I have two questions. I've developed a time stamping system in LabView using the PCI 6602. I first created a single module that takes the 80MHz clock as input and uses my signal that I want to time stamp as the clock. So I should get a time stamp resolution of 12.5 ns. Now everything worked fine when I was using a slow (20Hz - 30Hz) pulse train generator to test my program. But now that I'm ramping it up to faster rates things start to be going haywire. When I test it with say 2000Hz it seems to run fine, but when I look at my output file there are far fewer entries in it then 2000Hz would produce (there should be 2000 per second, it's not even close to that). If I go much higher the program quits altogether. So my question is there a max sampling rate?
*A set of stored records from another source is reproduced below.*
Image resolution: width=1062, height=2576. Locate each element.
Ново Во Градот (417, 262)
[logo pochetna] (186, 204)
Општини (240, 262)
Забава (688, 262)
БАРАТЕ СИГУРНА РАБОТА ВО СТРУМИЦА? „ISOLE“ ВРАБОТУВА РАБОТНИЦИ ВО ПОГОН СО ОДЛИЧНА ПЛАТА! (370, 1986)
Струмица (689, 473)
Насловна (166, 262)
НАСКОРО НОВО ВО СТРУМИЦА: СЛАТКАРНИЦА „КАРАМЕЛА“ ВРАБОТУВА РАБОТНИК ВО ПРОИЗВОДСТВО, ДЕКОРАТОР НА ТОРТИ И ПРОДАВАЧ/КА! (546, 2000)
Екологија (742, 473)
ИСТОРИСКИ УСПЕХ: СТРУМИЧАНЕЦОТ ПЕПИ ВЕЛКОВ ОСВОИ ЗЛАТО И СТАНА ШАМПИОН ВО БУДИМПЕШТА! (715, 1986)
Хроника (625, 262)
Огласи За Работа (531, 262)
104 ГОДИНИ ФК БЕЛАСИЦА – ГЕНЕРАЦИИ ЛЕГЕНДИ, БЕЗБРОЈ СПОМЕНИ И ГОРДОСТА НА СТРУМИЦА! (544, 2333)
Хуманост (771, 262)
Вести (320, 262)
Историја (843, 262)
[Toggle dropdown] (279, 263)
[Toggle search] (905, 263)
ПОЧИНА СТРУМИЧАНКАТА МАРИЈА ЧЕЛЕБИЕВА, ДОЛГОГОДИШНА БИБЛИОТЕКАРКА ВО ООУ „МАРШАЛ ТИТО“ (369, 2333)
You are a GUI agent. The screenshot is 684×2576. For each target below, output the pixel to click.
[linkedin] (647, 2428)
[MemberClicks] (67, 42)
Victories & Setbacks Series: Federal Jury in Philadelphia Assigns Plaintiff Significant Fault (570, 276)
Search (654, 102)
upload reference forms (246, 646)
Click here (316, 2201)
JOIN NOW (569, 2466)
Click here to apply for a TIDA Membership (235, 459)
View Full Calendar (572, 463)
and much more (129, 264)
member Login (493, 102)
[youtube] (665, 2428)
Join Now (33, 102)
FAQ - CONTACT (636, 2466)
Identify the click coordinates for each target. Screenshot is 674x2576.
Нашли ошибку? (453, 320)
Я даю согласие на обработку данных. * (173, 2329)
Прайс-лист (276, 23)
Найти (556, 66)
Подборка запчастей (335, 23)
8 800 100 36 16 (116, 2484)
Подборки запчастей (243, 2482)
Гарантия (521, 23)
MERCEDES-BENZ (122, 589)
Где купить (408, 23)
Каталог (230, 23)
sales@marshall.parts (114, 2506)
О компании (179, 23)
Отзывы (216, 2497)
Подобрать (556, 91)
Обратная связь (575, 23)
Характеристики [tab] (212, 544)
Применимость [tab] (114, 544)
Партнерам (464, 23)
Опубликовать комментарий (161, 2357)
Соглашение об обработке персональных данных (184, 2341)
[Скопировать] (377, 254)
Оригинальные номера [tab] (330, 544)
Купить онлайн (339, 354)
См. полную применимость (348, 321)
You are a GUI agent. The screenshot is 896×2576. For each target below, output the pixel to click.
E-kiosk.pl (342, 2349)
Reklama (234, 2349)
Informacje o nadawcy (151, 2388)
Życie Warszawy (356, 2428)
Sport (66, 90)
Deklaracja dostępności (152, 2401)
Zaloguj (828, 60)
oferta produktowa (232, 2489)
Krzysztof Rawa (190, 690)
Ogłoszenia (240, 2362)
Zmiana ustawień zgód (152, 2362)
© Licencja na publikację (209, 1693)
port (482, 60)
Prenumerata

The website stated -> 80 MHz maximum source frequency, I thought this was the max sampling rate. Is this correct? If it does have a max sampling rate of 80MHz, why isn't my application working at this rate? Is it a max sampling rate of 80MHz on each counter channel? Or spread out among the 8 counter channels? I know that once I'm above the 3 DMA channels that I'll have a slower transfer rate to memory, but I was told that the counter should still record the data. What's more, I'll probably have data rates of max ~100kHz, this seems like it should be well within the counter limits. I was also told that interrupts would probably almost be able to handle this rate in real time too. I've posted my code and my tester application. Any help would be appreciated.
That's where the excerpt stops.